After a tense set of meetings between Secretary of State Rex Tillerson and Russian foreign minister Sergei Lavrov, and Russian President Vladimir Putin, it’s easy to see that the hoped-for thaw in Russian/American relations implied by the election of Donald Trump might take much longer to materialize than expected, if it does at all.
Tillerson brought the Russians a demand to divorce from Syria, which they rejected unkindly. But Syria wasn’t the only contentious subject that day. Galen Carpenter writes at The American Conservative:
Although the Syria issue was the greatest source of animosity in Tillerson’s meetings, it was not the only one. Frictions also resurfaced regarding Crimea, Moscow’s alleged cyber espionage against the United States, the Kremlin’s reported flirtation with the Taliban in Afghanistan, and NATO’s new military deployments in Poland and the Baltic republics. Although the joint closing press conference sought to portray the discussions as a constructive, albeit candid, exchange of views, it was difficult to hide the reality that U.S.-Russian relations appear to be at their worst level since the end of the Cold War. Even Tillerson conceded that the relationship was “at a low point” and needed to be improved in the interests of both countries.

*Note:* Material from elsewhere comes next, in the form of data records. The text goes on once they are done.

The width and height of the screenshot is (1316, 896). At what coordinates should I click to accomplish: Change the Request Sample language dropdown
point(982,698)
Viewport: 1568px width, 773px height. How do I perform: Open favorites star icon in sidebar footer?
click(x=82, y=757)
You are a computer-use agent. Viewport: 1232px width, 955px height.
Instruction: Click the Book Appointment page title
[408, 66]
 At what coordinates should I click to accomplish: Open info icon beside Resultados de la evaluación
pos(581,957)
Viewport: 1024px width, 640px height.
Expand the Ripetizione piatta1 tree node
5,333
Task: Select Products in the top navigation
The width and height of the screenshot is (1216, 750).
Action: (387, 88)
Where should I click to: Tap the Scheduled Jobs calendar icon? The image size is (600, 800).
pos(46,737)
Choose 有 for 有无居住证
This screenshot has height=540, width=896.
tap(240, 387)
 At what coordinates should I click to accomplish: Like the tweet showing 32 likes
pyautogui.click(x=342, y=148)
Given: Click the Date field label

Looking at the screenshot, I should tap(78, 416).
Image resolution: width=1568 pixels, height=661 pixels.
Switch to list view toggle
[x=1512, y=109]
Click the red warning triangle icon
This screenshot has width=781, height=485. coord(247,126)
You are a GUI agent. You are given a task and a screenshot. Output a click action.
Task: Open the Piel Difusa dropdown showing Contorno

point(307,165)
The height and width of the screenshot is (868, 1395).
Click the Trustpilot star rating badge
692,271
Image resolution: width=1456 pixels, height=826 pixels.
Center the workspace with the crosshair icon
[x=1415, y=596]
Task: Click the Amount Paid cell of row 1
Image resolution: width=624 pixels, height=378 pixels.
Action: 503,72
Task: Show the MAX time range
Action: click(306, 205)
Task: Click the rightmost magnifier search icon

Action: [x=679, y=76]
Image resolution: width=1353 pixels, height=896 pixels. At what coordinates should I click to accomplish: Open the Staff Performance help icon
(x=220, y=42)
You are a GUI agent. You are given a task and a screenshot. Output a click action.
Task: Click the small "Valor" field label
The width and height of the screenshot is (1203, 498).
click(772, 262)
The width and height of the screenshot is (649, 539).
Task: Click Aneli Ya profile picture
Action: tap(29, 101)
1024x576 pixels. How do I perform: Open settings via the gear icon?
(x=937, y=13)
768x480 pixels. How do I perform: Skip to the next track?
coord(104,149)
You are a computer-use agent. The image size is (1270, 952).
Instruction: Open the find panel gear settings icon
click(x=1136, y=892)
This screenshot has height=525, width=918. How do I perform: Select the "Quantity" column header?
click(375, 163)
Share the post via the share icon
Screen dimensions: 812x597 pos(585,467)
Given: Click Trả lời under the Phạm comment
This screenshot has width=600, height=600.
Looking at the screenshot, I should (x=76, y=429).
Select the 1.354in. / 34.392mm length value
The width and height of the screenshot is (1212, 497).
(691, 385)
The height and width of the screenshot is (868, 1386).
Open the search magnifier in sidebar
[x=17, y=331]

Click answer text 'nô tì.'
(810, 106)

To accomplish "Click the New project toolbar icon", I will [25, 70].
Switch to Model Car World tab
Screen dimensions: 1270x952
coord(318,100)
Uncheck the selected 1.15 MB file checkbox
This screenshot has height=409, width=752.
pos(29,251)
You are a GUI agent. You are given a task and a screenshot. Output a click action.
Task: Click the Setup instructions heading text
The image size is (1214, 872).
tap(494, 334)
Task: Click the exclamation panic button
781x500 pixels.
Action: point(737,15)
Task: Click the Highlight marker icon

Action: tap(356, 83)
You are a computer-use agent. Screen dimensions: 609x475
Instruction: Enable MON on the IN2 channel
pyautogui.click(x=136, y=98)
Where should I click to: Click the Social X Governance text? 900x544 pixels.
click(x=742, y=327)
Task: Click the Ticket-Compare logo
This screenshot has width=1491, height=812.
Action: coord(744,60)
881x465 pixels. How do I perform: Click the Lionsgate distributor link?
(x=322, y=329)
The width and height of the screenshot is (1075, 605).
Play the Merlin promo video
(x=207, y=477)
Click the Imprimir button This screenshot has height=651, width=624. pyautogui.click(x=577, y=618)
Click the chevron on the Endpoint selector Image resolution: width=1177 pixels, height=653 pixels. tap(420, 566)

The ongoing chill should deeply disappoint all Americans. Given Donald Trump’s conciliatory comments regarding Russia during the 2016 presidential election campaign, there was the widespread expectation of a U.S.-Russia rapprochement. Indeed, Trump and his foreign-policy team have had to fight off a concerted campaign by both neoconservative Republicans and hawkish Democrats who accuse them of being Putin’s puppets. Perhaps the administration’s new confrontational stance toward Moscow is an attempt to erect a defense against that assault. If so, it is likely to be a futile effort. Trump haters are not going to be placated by belated hawkish posturing against the Kremlin.
Even more worrisome is the substantive damage to an already troubled bilateral relationship. The last thing that Americans need is another cold war with the one nation that has the military capability to eradicate American civilization if that confrontation ever turned hot. We were fortunate to have survived the initial cold war without it erupting into a horrifying conflagration. We might not be so lucky this time around. The Trump administration needs to return to its original course and seek to improve relations with Moscow. Tillerson’s abrasive performance is a textbook example of what to avoid.